> _ASSIGNMENT_:
Provide the data again exactly, including every line that follows.
===== PROVIDED RECORDS =====
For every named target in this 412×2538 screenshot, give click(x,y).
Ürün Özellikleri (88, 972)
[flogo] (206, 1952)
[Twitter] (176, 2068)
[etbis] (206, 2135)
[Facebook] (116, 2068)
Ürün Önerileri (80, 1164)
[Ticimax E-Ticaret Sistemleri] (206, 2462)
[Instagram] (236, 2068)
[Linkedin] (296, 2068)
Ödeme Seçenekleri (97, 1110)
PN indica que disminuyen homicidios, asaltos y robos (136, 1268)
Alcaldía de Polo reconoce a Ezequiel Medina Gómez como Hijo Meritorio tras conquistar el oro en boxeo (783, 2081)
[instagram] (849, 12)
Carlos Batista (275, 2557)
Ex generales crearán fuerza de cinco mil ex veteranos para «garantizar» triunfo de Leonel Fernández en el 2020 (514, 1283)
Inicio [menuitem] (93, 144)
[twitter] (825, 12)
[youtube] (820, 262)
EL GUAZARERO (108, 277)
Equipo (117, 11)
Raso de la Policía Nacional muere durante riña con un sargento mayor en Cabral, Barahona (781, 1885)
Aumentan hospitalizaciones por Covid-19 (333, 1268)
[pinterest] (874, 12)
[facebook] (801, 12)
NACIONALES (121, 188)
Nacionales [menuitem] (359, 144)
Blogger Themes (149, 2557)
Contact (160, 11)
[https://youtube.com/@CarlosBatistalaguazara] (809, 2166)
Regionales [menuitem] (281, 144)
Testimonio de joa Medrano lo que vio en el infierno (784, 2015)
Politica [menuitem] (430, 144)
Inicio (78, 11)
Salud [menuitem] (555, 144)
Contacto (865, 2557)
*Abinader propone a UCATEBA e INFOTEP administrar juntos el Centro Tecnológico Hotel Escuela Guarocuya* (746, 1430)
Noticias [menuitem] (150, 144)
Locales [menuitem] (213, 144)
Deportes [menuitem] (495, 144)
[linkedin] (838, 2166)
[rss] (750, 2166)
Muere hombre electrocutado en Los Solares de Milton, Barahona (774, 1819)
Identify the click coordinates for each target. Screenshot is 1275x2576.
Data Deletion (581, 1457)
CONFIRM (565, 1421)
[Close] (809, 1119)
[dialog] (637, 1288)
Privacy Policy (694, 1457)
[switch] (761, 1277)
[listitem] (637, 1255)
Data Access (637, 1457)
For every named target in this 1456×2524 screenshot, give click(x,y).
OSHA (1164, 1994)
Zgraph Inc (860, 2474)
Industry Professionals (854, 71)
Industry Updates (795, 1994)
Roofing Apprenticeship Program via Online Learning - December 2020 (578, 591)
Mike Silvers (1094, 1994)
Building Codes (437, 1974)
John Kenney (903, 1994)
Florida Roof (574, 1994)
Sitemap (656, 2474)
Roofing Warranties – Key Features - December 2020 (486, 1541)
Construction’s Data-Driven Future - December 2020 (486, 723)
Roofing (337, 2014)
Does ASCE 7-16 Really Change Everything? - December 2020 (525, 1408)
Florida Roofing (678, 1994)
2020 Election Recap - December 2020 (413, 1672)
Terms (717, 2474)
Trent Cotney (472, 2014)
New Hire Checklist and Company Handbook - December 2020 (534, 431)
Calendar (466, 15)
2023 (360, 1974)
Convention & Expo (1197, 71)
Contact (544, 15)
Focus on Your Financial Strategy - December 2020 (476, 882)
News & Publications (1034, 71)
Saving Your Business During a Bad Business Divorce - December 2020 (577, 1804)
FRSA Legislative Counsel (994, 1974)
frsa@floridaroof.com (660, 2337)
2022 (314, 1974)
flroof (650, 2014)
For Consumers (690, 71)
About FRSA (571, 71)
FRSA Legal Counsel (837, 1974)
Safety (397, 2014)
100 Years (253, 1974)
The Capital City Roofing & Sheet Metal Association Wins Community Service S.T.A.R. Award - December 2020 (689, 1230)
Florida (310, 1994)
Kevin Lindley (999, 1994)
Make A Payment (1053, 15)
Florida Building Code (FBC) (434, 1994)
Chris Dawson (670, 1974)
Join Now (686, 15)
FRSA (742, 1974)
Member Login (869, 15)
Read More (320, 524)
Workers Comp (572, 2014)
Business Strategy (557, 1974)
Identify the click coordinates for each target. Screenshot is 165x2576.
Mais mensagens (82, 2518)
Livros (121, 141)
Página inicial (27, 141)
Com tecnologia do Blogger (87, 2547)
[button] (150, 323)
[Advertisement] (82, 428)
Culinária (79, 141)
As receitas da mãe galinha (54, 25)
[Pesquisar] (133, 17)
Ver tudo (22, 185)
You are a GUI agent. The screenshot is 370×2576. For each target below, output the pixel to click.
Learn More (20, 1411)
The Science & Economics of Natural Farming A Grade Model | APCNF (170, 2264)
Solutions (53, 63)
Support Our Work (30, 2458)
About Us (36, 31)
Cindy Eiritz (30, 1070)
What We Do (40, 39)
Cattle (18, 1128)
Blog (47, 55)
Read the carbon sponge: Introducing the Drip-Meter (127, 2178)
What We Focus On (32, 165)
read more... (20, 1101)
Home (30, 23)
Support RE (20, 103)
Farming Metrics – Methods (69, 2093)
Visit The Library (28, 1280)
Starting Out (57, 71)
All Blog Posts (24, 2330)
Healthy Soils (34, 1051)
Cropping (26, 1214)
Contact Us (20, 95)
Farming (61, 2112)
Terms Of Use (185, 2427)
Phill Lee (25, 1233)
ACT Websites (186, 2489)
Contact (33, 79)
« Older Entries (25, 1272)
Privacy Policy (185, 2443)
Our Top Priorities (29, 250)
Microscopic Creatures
=====
> _RESULT OF THIS EXERCISE_:
For every named target in this 412×2538 screenshot, give click(x,y).
Ürün Özellikleri (88, 972)
[flogo] (206, 1952)
[Twitter] (176, 2068)
[etbis] (206, 2135)
[Facebook] (116, 2068)
Ürün Önerileri (80, 1164)
[Ticimax E-Ticaret Sistemleri] (206, 2462)
[Instagram] (236, 2068)
[Linkedin] (296, 2068)
Ödeme Seçenekleri (97, 1110)
PN indica que disminuyen homicidios, asaltos y robos (136, 1268)
Alcaldía de Polo reconoce a Ezequiel Medina Gómez como Hijo Meritorio tras conquistar el oro en boxeo (783, 2081)
[instagram] (849, 12)
Carlos Batista (275, 2557)
Ex generales crearán fuerza de cinco mil ex veteranos para «garantizar» triunfo de Leonel Fernández en el 2020 (514, 1283)
Inicio [menuitem] (93, 144)
[twitter] (825, 12)
[youtube] (820, 262)
EL GUAZARERO (108, 277)
Equipo (117, 11)
Raso de la Policía Nacional muere durante riña con un sargento mayor en Cabral, Barahona (781, 1885)
Aumentan hospitalizaciones por Covid-19 (333, 1268)
[pinterest] (874, 12)
[facebook] (801, 12)
NACIONALES (121, 188)
Nacionales [menuitem] (359, 144)
Blogger Themes (149, 2557)
Contact (160, 11)
[https://youtube.com/@CarlosBatistalaguazara] (809, 2166)
Regionales [menuitem] (281, 144)
Testimonio de joa Medrano lo que vio en el infierno (784, 2015)
Politica [menuitem] (430, 144)
Inicio (78, 11)
Salud [menuitem] (555, 144)
Contacto (865, 2557)
*Abinader propone a UCATEBA e INFOTEP administrar juntos el Centro Tecnológico Hotel Escuela Guarocuya* (746, 1430)
Noticias [menuitem] (150, 144)
Locales [menuitem] (213, 144)
Deportes [menuitem] (495, 144)
[linkedin] (838, 2166)
[rss] (750, 2166)
Muere hombre electrocutado en Los Solares de Milton, Barahona (774, 1819)
Identify the click coordinates for each target. Screenshot is 1275x2576.
Data Deletion (581, 1457)
CONFIRM (565, 1421)
[Close] (809, 1119)
[dialog] (637, 1288)
Privacy Policy (694, 1457)
[switch] (761, 1277)
[listitem] (637, 1255)
Data Access (637, 1457)
For every named target in this 1456×2524 screenshot, give click(x,y).
OSHA (1164, 1994)
Zgraph Inc (860, 2474)
Industry Professionals (854, 71)
Industry Updates (795, 1994)
Roofing Apprenticeship Program via Online Learning - December 2020 (578, 591)
Mike Silvers (1094, 1994)
Building Codes (437, 1974)
John Kenney (903, 1994)
Florida Roof (574, 1994)
Sitemap (656, 2474)
Roofing Warranties – Key Features - December 2020 (486, 1541)
Construction’s Data-Driven Future - December 2020 (486, 723)
Roofing (337, 2014)
Does ASCE 7-16 Really Change Everything? - December 2020 (525, 1408)
Florida Roofing (678, 1994)
2020 Election Recap - December 2020 (413, 1672)
Terms (717, 2474)
Trent Cotney (472, 2014)
New Hire Checklist and Company Handbook - December 2020 (534, 431)
Calendar (466, 15)
2023 (360, 1974)
Convention & Expo (1197, 71)
Contact (544, 15)
Focus on Your Financial Strategy - December 2020 (476, 882)
News & Publications (1034, 71)
Saving Your Business During a Bad Business Divorce - December 2020 (577, 1804)
FRSA Legislative Counsel (994, 1974)
frsa@floridaroof.com (660, 2337)
2022 (314, 1974)
flroof (650, 2014)
For Consumers (690, 71)
About FRSA (571, 71)
FRSA Legal Counsel (837, 1974)
Safety (397, 2014)
100 Years (253, 1974)
The Capital City Roofing & Sheet Metal Association Wins Community Service S.T.A.R. Award - December 2020 (689, 1230)
Florida (310, 1994)
Kevin Lindley (999, 1994)
Make A Payment (1053, 15)
Florida Building Code (FBC) (434, 1994)
Chris Dawson (670, 1974)
Join Now (686, 15)
FRSA (742, 1974)
Member Login (869, 15)
Read More (320, 524)
Workers Comp (572, 2014)
Business Strategy (557, 1974)
Identify the click coordinates for each target. Screenshot is 165x2576.
Mais mensagens (82, 2518)
Livros (121, 141)
Página inicial (27, 141)
Com tecnologia do Blogger (87, 2547)
[button] (150, 323)
[Advertisement] (82, 428)
Culinária (79, 141)
As receitas da mãe galinha (54, 25)
[Pesquisar] (133, 17)
Ver tudo (22, 185)
You are a GUI agent. The screenshot is 370×2576. For each target below, output the pixel to click.
Learn More (20, 1411)
The Science & Economics of Natural Farming A Grade Model | APCNF (170, 2264)
Solutions (53, 63)
Support Our Work (30, 2458)
About Us (36, 31)
Cindy Eiritz (30, 1070)
What We Do (40, 39)
Cattle (18, 1128)
Blog (47, 55)
Read the carbon sponge: Introducing the Drip-Meter (127, 2178)
What We Focus On (32, 165)
read more... (20, 1101)
Home (30, 23)
Support RE (20, 103)
Farming Metrics – Methods (69, 2093)
Visit The Library (28, 1280)
Starting Out (57, 71)
All Blog Posts (24, 2330)
Healthy Soils (34, 1051)
Cropping (26, 1214)
Contact Us (20, 95)
Farming (61, 2112)
Terms Of Use (185, 2427)
Phill Lee (25, 1233)
ACT Websites (186, 2489)
Contact (33, 79)
« Older Entries (25, 1272)
Privacy Policy (185, 2443)
Our Top Priorities (29, 250)
Microscopic Creatures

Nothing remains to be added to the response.